The Consent Order requires LTC to divest the pre-acquisition title plant interests of either LTC or Reliance Group in each of the identified local jurisdictions to a buyer or buyers approved by the Commission. The divestitures are required to be completed within six months after the respondent signs the Consent Order agreement. In addition to the title plant assets themselves, the respondent also is required to divest all user or access agreements pertaining to the divested title plants. The respondent is further required for up to three years to continue to provide the buyers of the title plants with computer and other services previously provided for each divested title plant, and to assist the purchaser in transferring such services to another provider. In the period prior to divestiture, the respondent is required to maintain the viability and marketability of the properties, including updating the title plants in the same fashion as before the acquisition and maintaining in effect all user contracts and relationships.

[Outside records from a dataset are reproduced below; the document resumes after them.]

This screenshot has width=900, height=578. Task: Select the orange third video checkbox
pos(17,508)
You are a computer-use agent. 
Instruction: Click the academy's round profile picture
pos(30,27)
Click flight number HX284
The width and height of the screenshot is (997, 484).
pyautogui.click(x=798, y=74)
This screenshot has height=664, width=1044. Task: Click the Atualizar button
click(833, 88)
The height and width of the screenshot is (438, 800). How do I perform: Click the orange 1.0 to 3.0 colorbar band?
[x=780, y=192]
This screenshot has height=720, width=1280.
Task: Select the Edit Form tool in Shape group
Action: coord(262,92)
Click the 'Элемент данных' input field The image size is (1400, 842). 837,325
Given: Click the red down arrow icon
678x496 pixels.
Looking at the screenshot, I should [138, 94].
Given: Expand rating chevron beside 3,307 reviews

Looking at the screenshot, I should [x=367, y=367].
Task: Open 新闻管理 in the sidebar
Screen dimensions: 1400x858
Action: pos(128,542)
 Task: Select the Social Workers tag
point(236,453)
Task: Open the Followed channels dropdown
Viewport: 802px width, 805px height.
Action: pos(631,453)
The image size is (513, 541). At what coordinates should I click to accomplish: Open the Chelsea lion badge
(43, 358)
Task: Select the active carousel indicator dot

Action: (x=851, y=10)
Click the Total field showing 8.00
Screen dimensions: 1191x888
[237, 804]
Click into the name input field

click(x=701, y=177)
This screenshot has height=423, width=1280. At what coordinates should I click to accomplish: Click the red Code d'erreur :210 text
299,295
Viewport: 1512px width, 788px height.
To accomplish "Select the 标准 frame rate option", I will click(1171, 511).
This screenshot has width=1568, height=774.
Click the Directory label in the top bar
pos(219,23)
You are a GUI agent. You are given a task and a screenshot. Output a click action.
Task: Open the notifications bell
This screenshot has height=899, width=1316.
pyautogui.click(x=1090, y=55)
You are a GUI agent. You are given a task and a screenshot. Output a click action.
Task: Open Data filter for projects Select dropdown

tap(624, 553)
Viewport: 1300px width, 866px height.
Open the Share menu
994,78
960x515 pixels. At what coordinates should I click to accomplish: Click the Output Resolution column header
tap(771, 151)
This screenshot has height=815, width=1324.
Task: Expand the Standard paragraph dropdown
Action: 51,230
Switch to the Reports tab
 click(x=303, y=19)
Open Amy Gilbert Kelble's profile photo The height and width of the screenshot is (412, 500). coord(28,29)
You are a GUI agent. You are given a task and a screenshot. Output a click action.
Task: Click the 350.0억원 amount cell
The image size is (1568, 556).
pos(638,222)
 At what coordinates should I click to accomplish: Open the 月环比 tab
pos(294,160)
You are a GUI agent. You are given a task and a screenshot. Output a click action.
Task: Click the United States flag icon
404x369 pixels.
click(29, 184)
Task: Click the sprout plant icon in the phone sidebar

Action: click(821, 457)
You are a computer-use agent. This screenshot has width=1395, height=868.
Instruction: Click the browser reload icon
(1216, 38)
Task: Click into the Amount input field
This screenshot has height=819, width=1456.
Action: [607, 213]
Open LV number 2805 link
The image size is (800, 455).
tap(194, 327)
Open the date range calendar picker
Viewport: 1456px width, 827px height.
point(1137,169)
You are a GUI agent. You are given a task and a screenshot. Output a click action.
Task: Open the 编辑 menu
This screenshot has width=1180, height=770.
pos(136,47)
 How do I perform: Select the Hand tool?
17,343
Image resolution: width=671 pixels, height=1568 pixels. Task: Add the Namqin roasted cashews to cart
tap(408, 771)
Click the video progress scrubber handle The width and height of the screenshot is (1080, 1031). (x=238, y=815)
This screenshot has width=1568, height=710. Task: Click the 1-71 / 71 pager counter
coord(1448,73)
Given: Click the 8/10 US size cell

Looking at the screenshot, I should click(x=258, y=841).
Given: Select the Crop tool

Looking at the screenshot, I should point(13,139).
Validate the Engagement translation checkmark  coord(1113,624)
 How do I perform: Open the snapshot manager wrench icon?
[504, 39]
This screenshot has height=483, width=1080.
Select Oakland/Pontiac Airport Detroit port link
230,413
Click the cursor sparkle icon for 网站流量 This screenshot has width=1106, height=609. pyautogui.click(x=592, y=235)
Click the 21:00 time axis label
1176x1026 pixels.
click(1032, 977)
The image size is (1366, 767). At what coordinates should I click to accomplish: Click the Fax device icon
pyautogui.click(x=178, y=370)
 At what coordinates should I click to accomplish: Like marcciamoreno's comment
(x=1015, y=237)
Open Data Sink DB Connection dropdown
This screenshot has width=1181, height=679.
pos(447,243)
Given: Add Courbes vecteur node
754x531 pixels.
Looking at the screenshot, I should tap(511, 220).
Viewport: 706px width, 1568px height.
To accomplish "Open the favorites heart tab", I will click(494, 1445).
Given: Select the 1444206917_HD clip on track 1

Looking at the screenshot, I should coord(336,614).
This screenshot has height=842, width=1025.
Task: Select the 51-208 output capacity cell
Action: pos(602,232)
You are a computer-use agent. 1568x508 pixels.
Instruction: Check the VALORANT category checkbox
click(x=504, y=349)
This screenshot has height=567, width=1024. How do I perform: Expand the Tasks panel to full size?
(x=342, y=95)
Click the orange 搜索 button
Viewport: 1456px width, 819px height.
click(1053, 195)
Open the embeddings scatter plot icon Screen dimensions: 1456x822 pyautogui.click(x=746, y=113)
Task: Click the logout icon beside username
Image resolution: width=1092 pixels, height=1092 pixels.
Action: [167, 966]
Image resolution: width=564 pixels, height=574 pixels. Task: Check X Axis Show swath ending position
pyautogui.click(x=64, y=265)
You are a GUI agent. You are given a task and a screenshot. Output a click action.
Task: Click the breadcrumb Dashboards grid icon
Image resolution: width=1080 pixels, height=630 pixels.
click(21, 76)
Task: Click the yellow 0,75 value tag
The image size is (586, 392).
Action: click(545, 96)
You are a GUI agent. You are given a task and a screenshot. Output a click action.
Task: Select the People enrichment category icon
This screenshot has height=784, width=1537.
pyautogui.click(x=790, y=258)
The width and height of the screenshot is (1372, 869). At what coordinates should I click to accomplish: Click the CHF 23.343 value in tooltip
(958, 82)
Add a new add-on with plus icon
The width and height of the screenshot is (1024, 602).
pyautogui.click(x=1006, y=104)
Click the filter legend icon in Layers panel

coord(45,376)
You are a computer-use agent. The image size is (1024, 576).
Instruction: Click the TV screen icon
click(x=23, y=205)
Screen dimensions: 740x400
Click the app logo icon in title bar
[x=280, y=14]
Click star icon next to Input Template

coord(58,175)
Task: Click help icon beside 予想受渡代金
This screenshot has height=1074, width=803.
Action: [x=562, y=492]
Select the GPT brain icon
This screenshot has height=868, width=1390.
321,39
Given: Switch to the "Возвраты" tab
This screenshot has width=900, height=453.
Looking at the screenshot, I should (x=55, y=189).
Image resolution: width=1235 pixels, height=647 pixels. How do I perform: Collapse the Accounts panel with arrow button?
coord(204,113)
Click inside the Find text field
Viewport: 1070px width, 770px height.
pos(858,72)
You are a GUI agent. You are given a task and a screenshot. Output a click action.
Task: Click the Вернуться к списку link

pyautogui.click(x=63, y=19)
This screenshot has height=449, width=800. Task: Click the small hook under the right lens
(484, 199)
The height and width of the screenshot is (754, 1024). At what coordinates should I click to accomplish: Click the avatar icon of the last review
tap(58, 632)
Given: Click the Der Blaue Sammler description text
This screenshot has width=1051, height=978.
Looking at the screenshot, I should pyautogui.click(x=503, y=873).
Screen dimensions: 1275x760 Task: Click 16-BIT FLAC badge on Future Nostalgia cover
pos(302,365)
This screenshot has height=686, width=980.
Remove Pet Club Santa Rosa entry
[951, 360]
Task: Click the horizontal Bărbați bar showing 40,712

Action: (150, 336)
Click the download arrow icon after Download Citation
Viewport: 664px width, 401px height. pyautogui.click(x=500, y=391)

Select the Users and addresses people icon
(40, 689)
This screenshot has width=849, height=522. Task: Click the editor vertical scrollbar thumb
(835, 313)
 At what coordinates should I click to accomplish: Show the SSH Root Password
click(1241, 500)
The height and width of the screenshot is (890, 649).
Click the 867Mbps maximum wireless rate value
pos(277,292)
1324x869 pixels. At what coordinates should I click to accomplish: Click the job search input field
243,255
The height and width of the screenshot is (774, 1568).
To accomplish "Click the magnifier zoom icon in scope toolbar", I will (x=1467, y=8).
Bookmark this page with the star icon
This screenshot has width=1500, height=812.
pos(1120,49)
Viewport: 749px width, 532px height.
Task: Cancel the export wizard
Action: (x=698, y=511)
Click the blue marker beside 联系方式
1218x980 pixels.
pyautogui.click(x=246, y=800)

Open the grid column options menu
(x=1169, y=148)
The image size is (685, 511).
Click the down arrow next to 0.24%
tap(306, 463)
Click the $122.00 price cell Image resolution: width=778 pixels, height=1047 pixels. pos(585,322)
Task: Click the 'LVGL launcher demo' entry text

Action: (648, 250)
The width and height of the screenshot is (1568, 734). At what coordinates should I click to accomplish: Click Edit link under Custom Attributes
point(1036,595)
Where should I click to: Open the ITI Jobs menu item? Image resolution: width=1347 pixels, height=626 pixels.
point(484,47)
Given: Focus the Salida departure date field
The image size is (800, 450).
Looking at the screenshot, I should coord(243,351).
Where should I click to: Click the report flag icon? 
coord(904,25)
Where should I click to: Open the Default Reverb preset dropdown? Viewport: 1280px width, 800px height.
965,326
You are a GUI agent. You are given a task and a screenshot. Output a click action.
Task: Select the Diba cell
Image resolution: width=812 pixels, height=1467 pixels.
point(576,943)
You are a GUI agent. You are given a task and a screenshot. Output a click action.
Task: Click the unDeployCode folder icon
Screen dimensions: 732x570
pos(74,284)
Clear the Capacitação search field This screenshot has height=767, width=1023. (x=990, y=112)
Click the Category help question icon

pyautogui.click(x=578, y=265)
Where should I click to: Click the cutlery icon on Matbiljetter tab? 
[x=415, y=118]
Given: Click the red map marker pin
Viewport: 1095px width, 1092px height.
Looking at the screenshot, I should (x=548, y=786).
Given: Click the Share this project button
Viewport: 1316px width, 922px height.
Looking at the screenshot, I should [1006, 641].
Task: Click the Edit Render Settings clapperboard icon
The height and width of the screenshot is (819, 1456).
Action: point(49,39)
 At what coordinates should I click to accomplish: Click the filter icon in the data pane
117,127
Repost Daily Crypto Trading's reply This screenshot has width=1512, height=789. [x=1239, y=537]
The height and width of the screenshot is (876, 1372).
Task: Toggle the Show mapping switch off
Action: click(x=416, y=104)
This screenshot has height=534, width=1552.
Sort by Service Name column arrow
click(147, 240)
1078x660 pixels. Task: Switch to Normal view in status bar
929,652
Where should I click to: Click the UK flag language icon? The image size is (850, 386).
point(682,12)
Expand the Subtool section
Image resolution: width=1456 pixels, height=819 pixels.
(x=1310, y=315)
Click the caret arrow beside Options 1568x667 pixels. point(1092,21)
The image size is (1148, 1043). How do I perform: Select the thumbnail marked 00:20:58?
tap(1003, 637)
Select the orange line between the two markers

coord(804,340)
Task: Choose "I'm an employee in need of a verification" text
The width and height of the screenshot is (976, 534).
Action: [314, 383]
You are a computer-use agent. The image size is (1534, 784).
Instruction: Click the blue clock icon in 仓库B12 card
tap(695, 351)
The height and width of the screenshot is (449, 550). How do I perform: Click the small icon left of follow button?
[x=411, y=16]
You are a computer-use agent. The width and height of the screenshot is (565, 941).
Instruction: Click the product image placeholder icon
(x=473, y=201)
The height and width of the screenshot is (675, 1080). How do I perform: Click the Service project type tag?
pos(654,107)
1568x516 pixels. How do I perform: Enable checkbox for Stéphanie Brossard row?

The Consent Order includes a provision permitting the Commission to appoint a trustee to accomplish the divestiture of required plant interests if the divestitures are not accomplished by the respondent within the six-month period. The Consent Order also includes a requirement that for ten years the respondent provide the Commission with prior notice of future title plant acquisitions by the respondent in the counties where divestitures are required, if at the time of the acquisition the respondent continues to have an interest in a title plant serving the county. A prior notice provision is appropriate in this matter because the small transaction size of most individual title plant acquisitions is below the threshold of reportability under the Hart-Scott- Rodino Act (Clayton Act § 7A, 15 U.S.C. § 18a, as amended) and because there is a credible risk that the respondent will, but for an order to the contrary, engage in otherwise unreportable anticompetitive mergers.(1)
The purpose of this analysis is to facilitate public comment on the proposed Consent Order, and it is not intended to constitute an official interpretation of the agreement and proposed Consent Order or to modify in any way their terms.
(1) See Statement of FTC Policy Concerning Prior Approval and Prior Notice Provisions (June 21, 1995).